为了进一步解决上面两个问题, 实时渲染届的大佬们提出了 cluster based(分簇) 剔除光源的概念.
Cluster Based Cull
cluster based(分簇) 剔除光源就是引入Z划分的概念,将整个视截体从X,Y,Z方向进行切分, 分成一个个小视截体,如下所示,这里的Z划分固定的,根据FarPlane和NearPlane进行划分,并不依赖PreZ的值.
总体实现思路
(1)游戏开始预先在相机空间分配多个cluster,每个cluster用AABB表示.
(2) 根据PreDepth计算哪些cluster受影响的(存在PreZ可以考虑这一步,剔除无用cluster, 不过实测这一步提升整个光源剔除效率非常有限, 甚至出现剔除效率降低的情况).
(3) 遍历所有的cluster, 并计算影响每个cluster的光源集合.
(4) 进行Shading, 根据像素的ScreenPos.xy 和PosViewZ 计算像素处于哪个cluster, 然后取出光源集合进行Shading计算.
实现步骤
(1)游戏开始预先在相机空间分配多个cluster,每个cluster用AABB表示-------必要步骤
这里X,Y的划分和tileShading是一样的,但是Z的划分存在多种方案.
Ola Olsson的方案:
Doom (Id software) 的方案:
这里划分cluster采用了DOOM的方案进行计算,并且划分数量为 16 X 12 X 24 = 4608
struct Cluter
{
float4 minPoint;
float4 maxPoint;
};
cbuffer CBCommon:register(b0)
{
float ScreenWidth;
float ScreenHeight;
float farPlane;
float nearPlane;
float4 tileSizes;
};
cbuffer CBMatrix:register(b1)
{
matrix View;
matrix ProjInv;
};
float4 ConvertNDCToView(float4 p)
{
p = mul(p, ProjInv);
p /= p.w;
return p;
}
//Screen-NDC-View
float4 ScreenToView(float4 screenPos)
{
float2 tex = screenPos.xy / float2(ScreenWidth, ScreenHeight);
// XYndc = (tex - float2(0.5, 0.5)) * (2, -2)

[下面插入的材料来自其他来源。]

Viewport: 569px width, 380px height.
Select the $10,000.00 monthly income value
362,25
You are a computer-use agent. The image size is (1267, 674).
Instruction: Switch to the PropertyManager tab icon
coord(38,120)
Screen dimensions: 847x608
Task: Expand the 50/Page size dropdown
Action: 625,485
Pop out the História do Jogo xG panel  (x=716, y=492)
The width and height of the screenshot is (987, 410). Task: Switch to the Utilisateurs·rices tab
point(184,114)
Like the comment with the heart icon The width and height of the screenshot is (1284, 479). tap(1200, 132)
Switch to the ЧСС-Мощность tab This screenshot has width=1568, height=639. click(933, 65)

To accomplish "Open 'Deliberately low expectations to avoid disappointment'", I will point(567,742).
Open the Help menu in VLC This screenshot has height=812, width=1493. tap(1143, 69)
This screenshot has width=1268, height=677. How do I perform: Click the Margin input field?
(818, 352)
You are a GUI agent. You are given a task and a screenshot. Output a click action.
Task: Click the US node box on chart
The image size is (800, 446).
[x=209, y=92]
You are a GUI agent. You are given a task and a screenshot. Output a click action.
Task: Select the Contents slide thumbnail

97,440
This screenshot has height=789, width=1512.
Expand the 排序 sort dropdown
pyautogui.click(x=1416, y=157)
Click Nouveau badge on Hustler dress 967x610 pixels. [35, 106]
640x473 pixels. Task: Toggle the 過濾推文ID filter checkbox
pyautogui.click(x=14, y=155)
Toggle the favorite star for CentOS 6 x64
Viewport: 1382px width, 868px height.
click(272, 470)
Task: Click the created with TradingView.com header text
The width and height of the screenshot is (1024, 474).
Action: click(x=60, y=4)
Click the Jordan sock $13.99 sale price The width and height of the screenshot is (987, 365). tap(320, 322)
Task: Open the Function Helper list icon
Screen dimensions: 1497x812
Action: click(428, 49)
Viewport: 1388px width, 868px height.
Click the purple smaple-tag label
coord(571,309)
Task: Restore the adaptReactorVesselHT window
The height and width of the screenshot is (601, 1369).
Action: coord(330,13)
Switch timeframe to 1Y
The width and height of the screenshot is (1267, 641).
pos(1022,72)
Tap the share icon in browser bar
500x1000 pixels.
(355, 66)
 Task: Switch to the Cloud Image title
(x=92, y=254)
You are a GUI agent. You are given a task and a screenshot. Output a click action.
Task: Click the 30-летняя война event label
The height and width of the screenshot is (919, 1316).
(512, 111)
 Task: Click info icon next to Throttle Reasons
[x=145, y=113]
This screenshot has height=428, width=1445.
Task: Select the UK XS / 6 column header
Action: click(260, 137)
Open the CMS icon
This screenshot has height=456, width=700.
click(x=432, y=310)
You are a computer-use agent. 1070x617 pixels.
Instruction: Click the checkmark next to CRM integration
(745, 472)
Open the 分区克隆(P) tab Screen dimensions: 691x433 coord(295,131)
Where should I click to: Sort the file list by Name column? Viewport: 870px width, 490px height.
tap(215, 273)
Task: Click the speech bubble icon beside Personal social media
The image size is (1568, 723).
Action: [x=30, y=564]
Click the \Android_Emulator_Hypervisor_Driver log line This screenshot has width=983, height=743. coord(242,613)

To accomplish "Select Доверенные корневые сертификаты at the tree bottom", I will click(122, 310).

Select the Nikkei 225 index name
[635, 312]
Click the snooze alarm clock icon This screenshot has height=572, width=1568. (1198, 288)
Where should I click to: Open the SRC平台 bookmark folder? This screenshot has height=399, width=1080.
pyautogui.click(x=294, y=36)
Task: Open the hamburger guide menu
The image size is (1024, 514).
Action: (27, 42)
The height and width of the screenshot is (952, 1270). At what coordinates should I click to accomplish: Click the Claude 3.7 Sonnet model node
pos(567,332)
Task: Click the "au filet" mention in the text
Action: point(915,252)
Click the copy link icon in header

float4 ndc = float4(tex.x * 2.0 - 1.0, 1.0 - 2.0 * tex.y, screenPos.z, screenPos.w);
return ConvertNDCToView(ndc);
}
//相似三角形求解
float3 LineIntersectionToZPlane(float3 a, float3 b, float z)
{
float3 normal = float3(0.0, 0.0, 1.0);
float3 ab = b - a;
float t = (z - dot(normal, a)) / dot(normal, ab);
float3 result = a + t * ab;
return result;
}
RWStructuredBuffer<Cluter> ClusterList : register(u0);
[numthreads(1, 1, 1)]
void CS(
uint3 groupId : SV_GroupID,
uint3 groupThreadId : SV_GroupThreadID,
uint groupIndex : SV_GroupIndex,
uint3 dispatchThreadId : SV_DispatchThreadID)
{
const float3 eyePos = float3(0.0, 0.0, 0.0);
uint tileSizePx = (uint)tileSizes.w;
uint tileIndex = groupId.x + groupId.y * (uint)tileSizes.x + groupId.z * (uint)tileSizes.x * (uint)tileSizes.y;
//Calculate the min and max point in screen, far plane, near plane exit error(forever zero)
float4 maxPointSs = float4(float2(groupId.x + 1, groupId.y + 1) * tileSizePx, 1.0, 1.0);
float4 minPointSs = float4(groupId.xy * tileSizePx, 1.0, 1.0);
//MinPoint and MaxPoint of the cluster in view space(nearest plane, ndc pos.w = 0.0)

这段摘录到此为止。